HIV vaccine researchers have known for years that VaxGen's AIDSVAX, and others like it, have little chance of inducing antibodies that can neutralize HIV. Some have instead chosen to investigate vaccines that, rather than prevent infection, induce a cellular immune response to destroy infected cells.

As a few of those alternatives inch toward phase 3 trials, however, many scientists now say that a combination of the two approaches offers the best shot at preventing HIV infection.

“The Holy Grail is a candidate that will give you a robust cell-mediated response, together with the neutralizing antibodies that can recognize and defend against a wide range of primary isolates,” says Anthony Fauci, director of the US National Institute of Allergy and Infectious Diseases (NIAID).

Not long ago, there were so few vaccine candidates that keeping track of them was an easy task, says Scott Hammer, chief of the Division of Infectious Diseases at Columbia Presbyterian Medical Center in New York. “Now it's a challenge to compress [the information] into a few minutes,” he says.

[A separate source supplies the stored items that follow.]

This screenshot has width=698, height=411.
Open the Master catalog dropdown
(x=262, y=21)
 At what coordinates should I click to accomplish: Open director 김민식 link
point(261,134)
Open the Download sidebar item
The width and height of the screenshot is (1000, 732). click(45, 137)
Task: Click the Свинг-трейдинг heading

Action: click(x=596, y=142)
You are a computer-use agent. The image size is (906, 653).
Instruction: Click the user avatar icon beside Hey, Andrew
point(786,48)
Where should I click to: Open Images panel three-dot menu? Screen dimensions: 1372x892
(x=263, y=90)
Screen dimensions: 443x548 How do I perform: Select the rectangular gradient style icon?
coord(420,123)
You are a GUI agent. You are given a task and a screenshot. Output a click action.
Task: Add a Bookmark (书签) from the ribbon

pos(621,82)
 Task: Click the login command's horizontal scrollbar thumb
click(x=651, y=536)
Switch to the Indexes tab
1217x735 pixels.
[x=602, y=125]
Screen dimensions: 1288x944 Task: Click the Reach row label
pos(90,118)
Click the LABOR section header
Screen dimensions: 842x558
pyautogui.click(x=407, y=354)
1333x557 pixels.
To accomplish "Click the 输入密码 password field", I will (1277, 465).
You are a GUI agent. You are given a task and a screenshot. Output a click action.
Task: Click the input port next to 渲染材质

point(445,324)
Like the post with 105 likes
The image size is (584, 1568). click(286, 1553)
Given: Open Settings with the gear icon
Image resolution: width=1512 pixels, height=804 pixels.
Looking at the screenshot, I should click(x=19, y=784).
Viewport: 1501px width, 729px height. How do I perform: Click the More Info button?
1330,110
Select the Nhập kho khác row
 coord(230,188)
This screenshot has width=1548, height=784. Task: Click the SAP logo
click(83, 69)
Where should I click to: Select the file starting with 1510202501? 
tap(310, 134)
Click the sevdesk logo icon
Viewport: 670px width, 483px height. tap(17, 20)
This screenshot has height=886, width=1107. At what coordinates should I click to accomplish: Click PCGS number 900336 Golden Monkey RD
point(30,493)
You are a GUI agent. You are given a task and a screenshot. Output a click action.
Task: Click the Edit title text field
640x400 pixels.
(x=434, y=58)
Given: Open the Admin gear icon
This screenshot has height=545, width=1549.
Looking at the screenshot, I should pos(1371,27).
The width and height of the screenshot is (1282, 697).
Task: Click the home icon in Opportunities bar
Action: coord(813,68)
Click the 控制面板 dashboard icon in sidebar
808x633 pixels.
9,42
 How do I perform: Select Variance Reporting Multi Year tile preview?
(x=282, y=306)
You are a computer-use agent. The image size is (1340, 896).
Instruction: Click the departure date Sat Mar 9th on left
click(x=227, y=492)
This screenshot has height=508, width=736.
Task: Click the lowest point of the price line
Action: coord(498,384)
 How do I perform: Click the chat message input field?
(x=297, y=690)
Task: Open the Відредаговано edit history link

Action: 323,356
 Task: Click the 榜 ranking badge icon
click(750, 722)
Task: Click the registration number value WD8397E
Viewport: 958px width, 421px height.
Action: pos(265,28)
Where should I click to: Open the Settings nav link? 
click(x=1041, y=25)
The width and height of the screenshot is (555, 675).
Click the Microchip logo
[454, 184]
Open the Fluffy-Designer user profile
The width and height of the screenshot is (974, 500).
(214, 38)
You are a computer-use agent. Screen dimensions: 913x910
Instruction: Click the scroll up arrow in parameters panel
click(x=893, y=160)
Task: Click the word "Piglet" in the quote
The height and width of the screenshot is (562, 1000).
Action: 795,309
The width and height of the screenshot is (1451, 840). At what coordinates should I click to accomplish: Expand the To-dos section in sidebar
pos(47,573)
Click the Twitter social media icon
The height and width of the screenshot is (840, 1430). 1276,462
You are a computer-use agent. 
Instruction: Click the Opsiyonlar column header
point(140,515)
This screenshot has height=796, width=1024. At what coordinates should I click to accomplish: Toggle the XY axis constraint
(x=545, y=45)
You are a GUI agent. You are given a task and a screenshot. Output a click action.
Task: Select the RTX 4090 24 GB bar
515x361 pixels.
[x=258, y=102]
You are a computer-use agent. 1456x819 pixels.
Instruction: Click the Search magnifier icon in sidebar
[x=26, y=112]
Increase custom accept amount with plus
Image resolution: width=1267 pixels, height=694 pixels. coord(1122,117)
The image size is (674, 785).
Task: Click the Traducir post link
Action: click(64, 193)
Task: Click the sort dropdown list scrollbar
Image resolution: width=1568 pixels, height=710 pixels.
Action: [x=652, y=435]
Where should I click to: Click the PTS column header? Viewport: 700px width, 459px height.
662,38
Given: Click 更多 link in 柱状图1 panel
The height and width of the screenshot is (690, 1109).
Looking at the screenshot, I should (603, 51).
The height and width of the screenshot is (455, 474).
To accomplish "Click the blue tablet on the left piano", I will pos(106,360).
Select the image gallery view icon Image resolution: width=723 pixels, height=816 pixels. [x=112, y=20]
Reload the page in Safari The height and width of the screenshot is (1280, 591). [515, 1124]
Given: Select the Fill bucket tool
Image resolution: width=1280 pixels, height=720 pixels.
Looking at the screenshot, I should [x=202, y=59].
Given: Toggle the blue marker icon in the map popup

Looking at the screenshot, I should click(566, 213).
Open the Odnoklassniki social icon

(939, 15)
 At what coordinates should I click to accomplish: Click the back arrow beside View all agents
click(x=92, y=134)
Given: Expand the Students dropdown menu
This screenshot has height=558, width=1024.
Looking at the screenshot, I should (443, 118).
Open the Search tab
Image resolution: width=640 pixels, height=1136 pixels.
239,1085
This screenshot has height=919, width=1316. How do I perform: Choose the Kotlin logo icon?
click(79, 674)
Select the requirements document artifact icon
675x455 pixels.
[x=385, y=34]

Many of the new candidates are based on the prime-boost approach—a DNA or vector vaccine to destroy infected cells followed by a subunit-based vaccine to induce antibodies. Hammer cites four potential vaccines that are likely to make up the next wave of clinical trials: Merck's adenovirus vaccine; a DNA vaccine with a modified vaccinia Ankara boost, sponsored by the International AIDS Vaccine Initiative (IAVI); an NIAID trial of the Aventis canarypox vaccine; and an Emory University vaccine featuring a DNA prime and a recombinant poxvirus booster.

None of the trials are expected to begin before late 2003 or 2004; candidates face formidable obstacles such as viral diversity and the recently described potential for superinfection. In the meantime, Hammer says, scientists need a better way to predict which candidates will prevent infections in humans. “It's going to be a while before we have true human correlates of infection,” he says. “It's absolutely what we need to push the vaccine forward.”

The path to a vaccine is littered with abandoned candidates. Last year, NIAID cancelled one phase 3 study of the ALVAC canarypox vaccine when it failed to induce a powerful enough immune response. More recently, Harvard researchers reported that three of four monkeys treated with a promising DNA vaccine have died due to viral breakthrough.

Researchers now know there are at least six human antibodies that can broadly neutralize HIV. Members of IAVI's Neutralizing Antibody Consortium say they have determined the structures of three of those. But retracing the steps to find the immunogens that can elicit those antibodies has been difficult, at best.

Although nearly everyone in the field now points to a cocktail of vaccines— which would induce both antibodies and the cellular immune response—as the solution, there is little evidence to support that premise.

“Intuitively we say we need a combination,” says Wayne Koff, IAVI's vice president for research and development, but proof of that principle has yet to be established. Asked how long an effective AIDS vaccine is likely to take, researchers still offer a now-familiar estimate: “five years.”